Stuart Cole, a Director of Adam’s Auctioneers and Br Adrian Curran, Provincial Minister of the Capuchin Order in Ireland have issued a statement to address the alleged impropriety relating to the acquisition of the final official letter written by Pádraig Pearse during the insurrection.
The document has been on display at the GPO's Witness History Exhibition and is expected to fetch between €1m and €1.5m.
It says that the report "utterly misrepresent the true facts of how the letter came to auction" - and warned that left unaddressed this could compromise the "integrity" of the sale.
It offers this account of the surrender's journey to this week's auction:
"The letter of surrender was given to Fr Columbus by Pádraig Pearse in 1916 after the Capuchin priest went to Arbour Hill to ask Pearse to re-write the surrender note.
"The letter passed from Br Columbus OFM (Franciscan Order) to Br Conrad OFM who, as head of the Capuchin Order in Ireland, gifted it to the father of the vendor in the 1960s.
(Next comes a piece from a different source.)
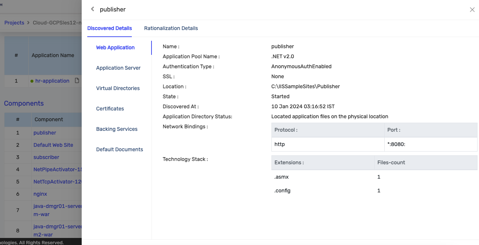Click document icon beside hr-application

(77, 80)
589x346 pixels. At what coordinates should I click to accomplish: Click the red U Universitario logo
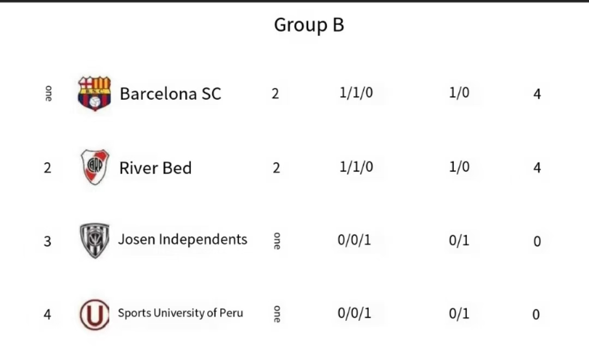(94, 314)
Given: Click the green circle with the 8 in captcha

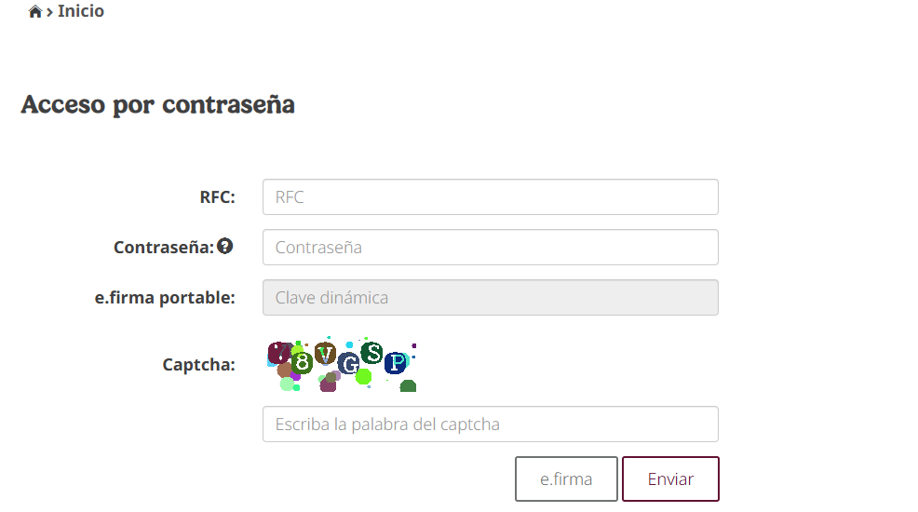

It was then inherited in the 1980s and thereafter it was sold by auction in 2005, only after efforts to sell it to the State failed."
In 2005 the document was offered to the National Library for €50,000 but it was only willing to pay €10,000.
The letter went on to fetch €800,000 at auction - it was bought by an anonymous individual.
Professor of Modern Irish History at UCD, Diarmaid Ferriter, said the letter is of "immense historical significance" - it was the last official letter written by the leader of the insurrection.
James Adams Fine Art reports that the letter has already attracted interest from buyers outside of Ireland.
A spokesperson for Minister for Arts Heritage and the Gaeltacht, Heather Humphreys confirmed that the State will not be considering a last minute bid.
"A senior official from the Department of Arts met with a representative of Adams Auctioneers in mid-October to discuss the Pearse letter. The Department was informed the letter had a guide price of €1m to €1.5m. The Department consulted with the relevant national cultural institutions and it was agreed that the amount being sought for this one letter would not be the best use of taxpayers' money, especially in light of the fact that our cultural institutions hold a number of other letters written by Pearse during and after the Rising," the Department told Newstalk.
It highlights similar artifacts that are in the State's possession - including a surrender order signed by Pearse, with countersignatures by James Connolly and Thomas MacDonagh which carries an almost identical message to the letter which is set to be sold next week.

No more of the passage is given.